[DOKUMENTAUSZUG]:
○ ○ ○ ○ ○ ○ ○

40/01 Verwaltungsverfahren;

Norm

AVG §63 Abs5;
ZustG §17 Abs3;

Betreff

Der Verwaltungsgerichtshof hat durch den Vorsitzenden Senatspräsident Dr. Simon und die Hofräte Dr. Hoffmann, Dr. Herberth, Dr. Kremla und Dr. Steiner als Richter, im Beisein der Schriftführerin Dr. Hadaier, über die Beschwerde des N gegen den Bescheid des Landeshauptmannes von Vorarlberg vom 11. Juli 1990, Zl. Ia 335-1/90, betreffend Zurückweisung einer Berufung, zu Recht erkannt:

Spruch

Die Beschwerde wird als unbegründet abgewiesen.

Der Beschwerdeführer hat dem Bund Aufwendungen in der Höhe von S 2.760,-- binnen zwei Wochen bei sonstiger Exekution zu ersetzen.

Begründung

Die vom Beschwerdeführer geschiedene Ehefrau stellte am 8. Mai 1989 den Antrag, den Familiennamen ihres aus der geschiedenen Ehe entstammenden Sohnes R. in ihren nunmehrigen Familiennamen M. zu ändern. Nach einem von der Bezirkshauptmannschaft Feldkirch durchgeführten Ermittlungsverfahren wurden dem Beschwerdeführer die Ermittlungsergebnisse mit Schreiben vom 3. August und 4. September 1989 bekanntgegeben und ihm Gelegenheit gegeben, hiezu binnen zwei Wochen Stellung zu nehmen; diese Frist endete mit 19. September 1989.

Mit Bescheid vom 8. Februar 1990 gab die Bezirkshauptmannschaft Feldkirch dem zuvor genannten Antrag statt; dieser Bescheid wurde am gleichen Tage von der Behörde der Post übergeben und am 9. Februar 1990 der Antragstellerin, dem Beschwerdeführer nach zwei vergeblichen Zustellversuchen am

12. und 13. Februar 1990 durch Hinterlegung am 13. Februar 1990 zugestellt. Das Schriftstück wurde vom Beschwerdeführer am 16. Februar 1990 behoben.

Eine mit 8. Februar 1990 datierte Stellungnahme, die der Beschwerdeführer durch seinen nun erstmals eingeschalteten Rechtsvertreter abgab, langte bei der Bezirkshauptmannschaft Feldkirch am 12. Februar 1990 ein. Am 2. März 1990 erhob der Beschwerdeführer gegen den Bescheid der Bezirkshauptmannschaft Feldkirch vom 8. Februar 1990 Berufung.

Die belangte Behörde ließ den Beschwerdeführer durch die Bundespolizeidirektion Wien zur Frage vernehmen, ob er zwischen dem 13. Februar und 16. Februar 1990 in Wien an seiner Wohnadresse anwesend gewesen sei. Der Beschwerdeführer gab bei dieser Einvernahme am 13. Juni 1990 an, er sei zwar anwesend, doch in dieser Zeitspanne mit einem Projekt derart beschäftigt gewesen, daß er das Schriftstück erst am 16. Februar 1990 habe beheben können.

○ ○ ○ ○ ○ ○ ○

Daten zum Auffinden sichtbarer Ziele
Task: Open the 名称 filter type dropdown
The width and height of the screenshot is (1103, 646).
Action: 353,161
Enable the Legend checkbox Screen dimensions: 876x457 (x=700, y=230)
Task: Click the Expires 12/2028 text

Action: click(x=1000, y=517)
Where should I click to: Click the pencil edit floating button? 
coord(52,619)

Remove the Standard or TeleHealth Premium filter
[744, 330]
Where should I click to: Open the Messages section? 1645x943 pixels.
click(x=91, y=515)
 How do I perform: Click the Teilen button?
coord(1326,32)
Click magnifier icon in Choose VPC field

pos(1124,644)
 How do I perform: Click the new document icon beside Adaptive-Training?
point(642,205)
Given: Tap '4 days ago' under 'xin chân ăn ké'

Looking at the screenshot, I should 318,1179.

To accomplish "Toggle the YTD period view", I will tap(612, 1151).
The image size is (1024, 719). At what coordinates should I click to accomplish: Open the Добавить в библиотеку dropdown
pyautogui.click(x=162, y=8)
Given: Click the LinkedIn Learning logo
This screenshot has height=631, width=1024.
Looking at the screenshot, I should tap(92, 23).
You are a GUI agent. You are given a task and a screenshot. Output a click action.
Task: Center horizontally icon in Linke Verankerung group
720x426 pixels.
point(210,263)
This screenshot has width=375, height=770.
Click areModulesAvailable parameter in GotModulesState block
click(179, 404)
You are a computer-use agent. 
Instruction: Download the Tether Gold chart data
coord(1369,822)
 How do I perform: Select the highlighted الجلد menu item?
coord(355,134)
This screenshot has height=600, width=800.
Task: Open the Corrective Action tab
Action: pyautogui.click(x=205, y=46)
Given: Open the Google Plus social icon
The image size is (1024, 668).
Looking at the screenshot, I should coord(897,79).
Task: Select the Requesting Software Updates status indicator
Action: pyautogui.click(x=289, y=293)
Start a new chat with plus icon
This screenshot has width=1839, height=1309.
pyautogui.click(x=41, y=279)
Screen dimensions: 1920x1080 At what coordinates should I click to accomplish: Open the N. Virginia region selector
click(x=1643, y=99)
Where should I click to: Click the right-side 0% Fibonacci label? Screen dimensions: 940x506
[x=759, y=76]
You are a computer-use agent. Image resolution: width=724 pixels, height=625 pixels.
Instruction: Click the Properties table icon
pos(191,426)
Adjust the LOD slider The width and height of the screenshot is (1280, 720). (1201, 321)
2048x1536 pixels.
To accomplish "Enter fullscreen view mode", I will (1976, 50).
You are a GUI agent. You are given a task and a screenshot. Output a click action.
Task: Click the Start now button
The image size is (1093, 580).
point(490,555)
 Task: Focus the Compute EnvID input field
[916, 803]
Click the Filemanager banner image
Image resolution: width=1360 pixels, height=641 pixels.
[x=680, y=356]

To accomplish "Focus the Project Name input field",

○ ○ ○ ○ ○ ○ ○

[ANWEISUNGEN]:
**a)** Stimmen die folgenden Aussagen mit dem Dokumentauszug überein? Antworte zu jeder mit Ja oder Nein und zitiere die entscheidenden Worte wörtlich.
(i) Die Antragstellerin bekam den Bescheid am 9. Februar 1990 zugestellt.
(ii) Die Stellungnahme des Beschwerdeführers langte am 8. Februar 1990 bei der Bezirkshauptmannschaft Feldkirch ein.
(iii) Der Beschwerdeführer muss dem Bund Aufwendungen von S 2.760,-- ersetzen.
**b)** Stelle bitte den Abschnitt der Einträge von der Zeile mit „You are a computer-use agent. Image“ bis einschließlich der Zeile mit „point(490,555)“ als Markdown-Tabelle mit den Spalten „Nr.“ und „Zeile“ dar. Leerzeilen lässt du weg.

[LÖSUNGEN]:
**a)**
(i) Ja: „am 9. Februar 1990 der Antragstellerin“
(ii) Nein: „langte bei der Bezirkshauptmannschaft Feldkirch am 12. Februar 1990 ein“
(iii) Ja: „Der Beschwerdeführer hat dem Bund Aufwendungen in der Höhe von S 2.760,-- binnen zwei Wochen bei sonstiger Exekution zu ersetzen.“

**b)**
| Nr. | Zeile |
|---|---|
| 1 | You are a computer-use agent. Image resolution: width=724 pixels, height=625 pixels. |
| 2 | Instruction: Click the Properties table icon |
| 3 | pos(191,426) |
| 4 | Adjust the LOD slider The width and height of the screenshot is (1280, 720). (1201, 321) |
| 5 | 2048x1536 pixels. |
| 6 | To accomplish "Enter fullscreen view mode", I will (1976, 50). |
| 7 | You are a GUI agent. You are given a task and a screenshot. Output a click action. |
| 8 | Task: Click the Start now button |
| 9 | The image size is (1093, 580). |
| 10 | point(490,555) |